Di ritorno da dieci giorni in Italia, mi trovo di nuovo qui in Inghilterra (dove passerò i prossimi due mesi) con un tempo a dir poco meraviglioso e assolutamente non simile allo stereotipo del meteo tipico britannico.

Mi sembra di aver lasciato casa mia e l’aeroporto di Bologna qualcosa come due anni fa, quando di fatto parliamo di otto giorni neanche. Il fatto è che sembrano due vite così diverse e separate. Come se questi sei mesi di studio qui fossero un frammento di vita esterno incollato all’interno della mia normale esistenza da adolescente italiana.
Temevo sarebbe stato molto più complicato ritrovare il mio equilibrio qui, invece mi sto ricredendo. Temevo che dopo dieci giorni in vacanza nel luogo dal quale sono sempre partita per andare in vacanza (sembra uno scioglilingua) sarebbe stato tutto più strano.

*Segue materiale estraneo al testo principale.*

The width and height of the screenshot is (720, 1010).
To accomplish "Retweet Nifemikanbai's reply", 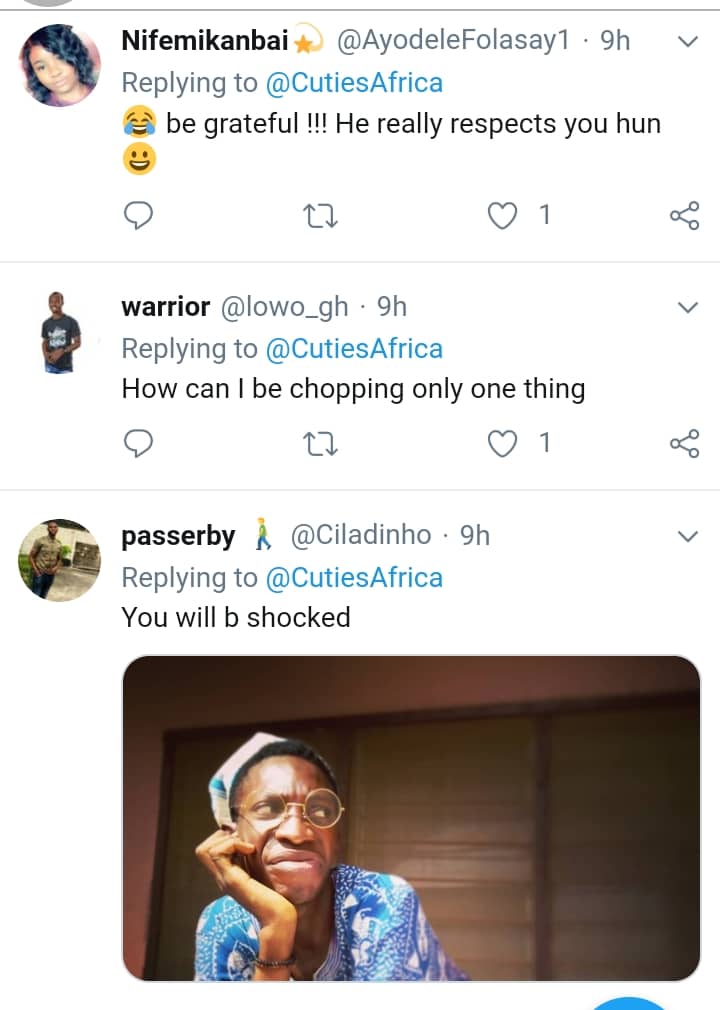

Soprattutto perché in quei dieci giorni non ho vissuto la vita reale che di solito vivo nel contesto italiano: non andavo a scuola, ho visto tantissime persone che non vedevo da mesi, ero sempre in giro, ogni incontro era una festa e c’erano la mia mamma e il mio papà veri a cucinare per me un sacco di verdura e non fagioli e patate inglesi ogni giorno come la mia “famiglia” inglese.

Per cui ho pensato: “Inconsciamente avrò aspettative più alte e di conseguenza farò fatica ad adattarmi di nuovo a quello che prima mi calzava a pennello”.
Beh, posso finalmente confermarvi che a volte le donne si fanno tanti, ma tanti, “viaggi|” e problemi mentali assolutamente non esistenti.

Sto benissimo come prima, va tutto alla grande e nulla di tutto ciò che avevo immaginato e che mi aveva tormentato per giorni è successo.

È bastata una lunga, molto lunga, dormita.